Why Databricks Made This Architecture Possible

This solution is deeply enabled by native Databricks platform capabilities that simplify onboarding, enforce data quality, and make inbound data sharing scalable and operationally reliable.

Databricks Marketplace productizes onboarding into a self-service experience. Magnite’s customers get a standardized listing with schema requirements, guided runbooks, and a packaged Python wheel for validation and setup, dramatically reducing onboarding time and enabling consistent adoption across many customers.

Delta Sharing provides the core sharing abstraction. Magnite’s customers are  able to  programmatically create shares and recipients, enable sharing, and expose governed, read-only access to live Delta tables. This enables zero-copy sharing, where data remains in the provider’s environment and is accessed without duplicating datasets or building custom export pipelines, reducing the overhead and complexity of data movement while preserving secure, governed access to live data.

Delta Lake Change Data Feed (CDF) is what makes scalable ingestion practical for Magnite’s use case. While Delta Sharing enables live access to customer tables, Magnite requires its own managed copy of the data for transformation, enrichment, downstream processing, and operational isolation. CDF allows Magnite to maintain that copy efficiently by consuming only incremental row-level changes instead of performing full table refreshes. Without CDF, Magnite would need to build and operate a custom CDC mechanism to replicate partner data into its environment.

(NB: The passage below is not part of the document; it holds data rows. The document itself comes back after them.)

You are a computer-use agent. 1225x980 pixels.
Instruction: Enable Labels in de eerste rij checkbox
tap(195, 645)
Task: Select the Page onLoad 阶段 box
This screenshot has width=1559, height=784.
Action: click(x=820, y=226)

Databricks REST APIs are what make the workflow fully automated at scale. Magnite uses APIs to discover new shares, enumerate shared tables/metadata, create per-customer catalogs, provision per-customer Lakeflow jobs, and update operational queries/alerts, eliminating manual onboarding steps and lowering engineering overhead.

Lakeflow Jobs unify orchestration and streaming. A persistent “share listener” job detects new customer shares, validates schemas, provisions ingestion jobs, and runs transformation pipelines.
The Databricks Lakehouse stores operational metadata, CDF metrics, and audit logs in Delta tables, providing built-in observability and troubleshooting.

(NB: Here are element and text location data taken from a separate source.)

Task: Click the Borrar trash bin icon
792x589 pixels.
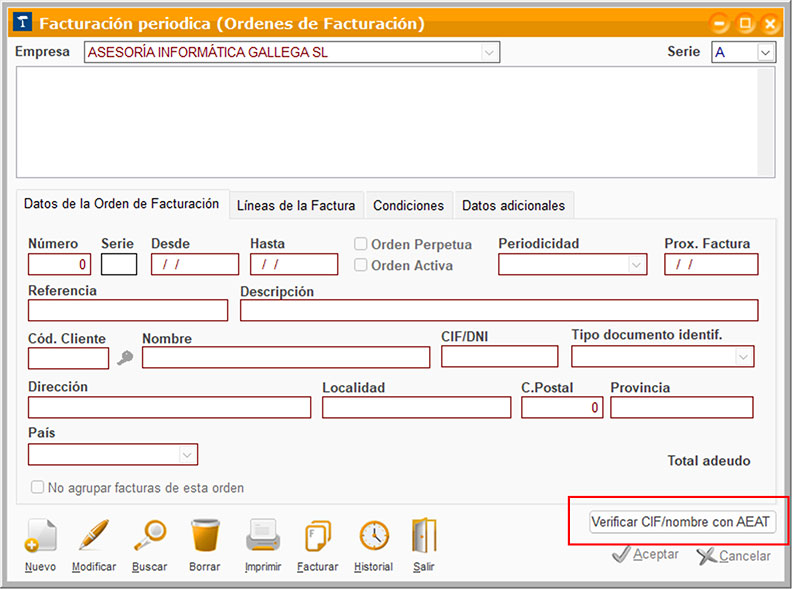Action: 204,537
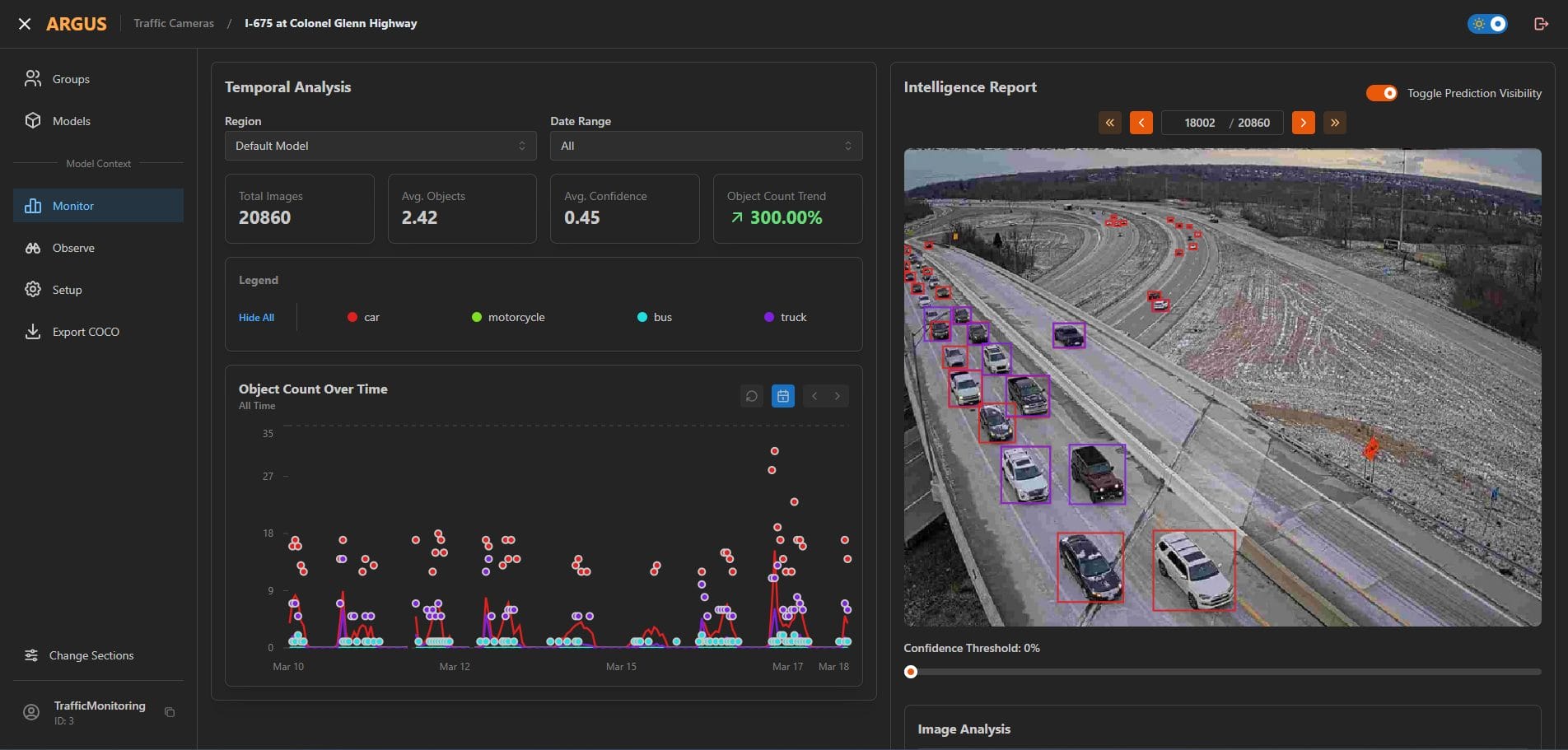
Task: Toggle Prediction Visibility switch
Action: click(1381, 93)
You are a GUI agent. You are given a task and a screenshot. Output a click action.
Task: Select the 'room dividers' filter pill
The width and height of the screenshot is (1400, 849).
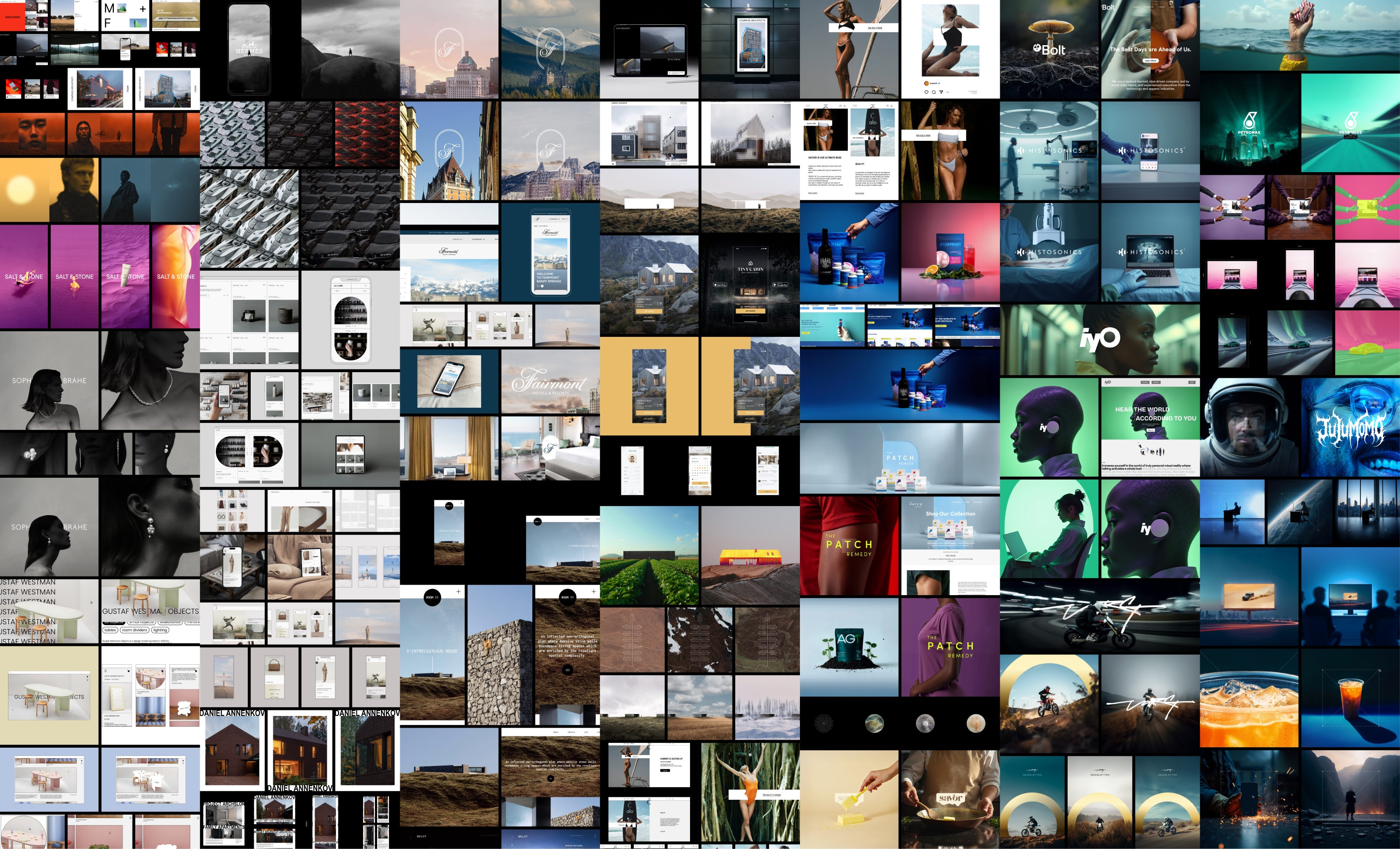135,629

Together, these capabilities reduce onboarding friction, improve data quality and consistency, lower engineering overhead, and enable scalable adoption. Without Databricks, Magnite would have needed custom export pipelines, external orchestration, bespoke governance layers, a separate control plane for automation, and manual customer setup resulting in higher cost, slower onboarding, and a more fragile system.

 

Business Value

Creating this new pipeline into Magnite opens up new pathways for data monetization, reinforcing our broader narrative of flexible, privacy-safe onboarding. By integrating directly with Databricks, we make it easier for partners to activate their data within Magnite, expanding how and where data can drive value. 

 

Conclusion & Next Steps

Inbound data sharing is becoming critical in modern data ecosystems. By leveraging the Databricks Lakehouse, Delta Sharing, Change Data Feed, and a Marketplace-first approach, Magnite has built a solution that makes it easy for customers to publish trusted data, and easy for Magnite to consume it at scale. Together, this enables faster insights, stronger collaboration, and greater value from shared data.

This solution is also a strong example of how Databricks Professional Services partners with customers to accelerate time to value. By combining deep platform expertise with Magnite’s domain knowledge, the joint team delivered a scalable, production-grade inbound data-sharing architecture, turning what would have been a complex, bespoke integration into a repeatable, productized workflow.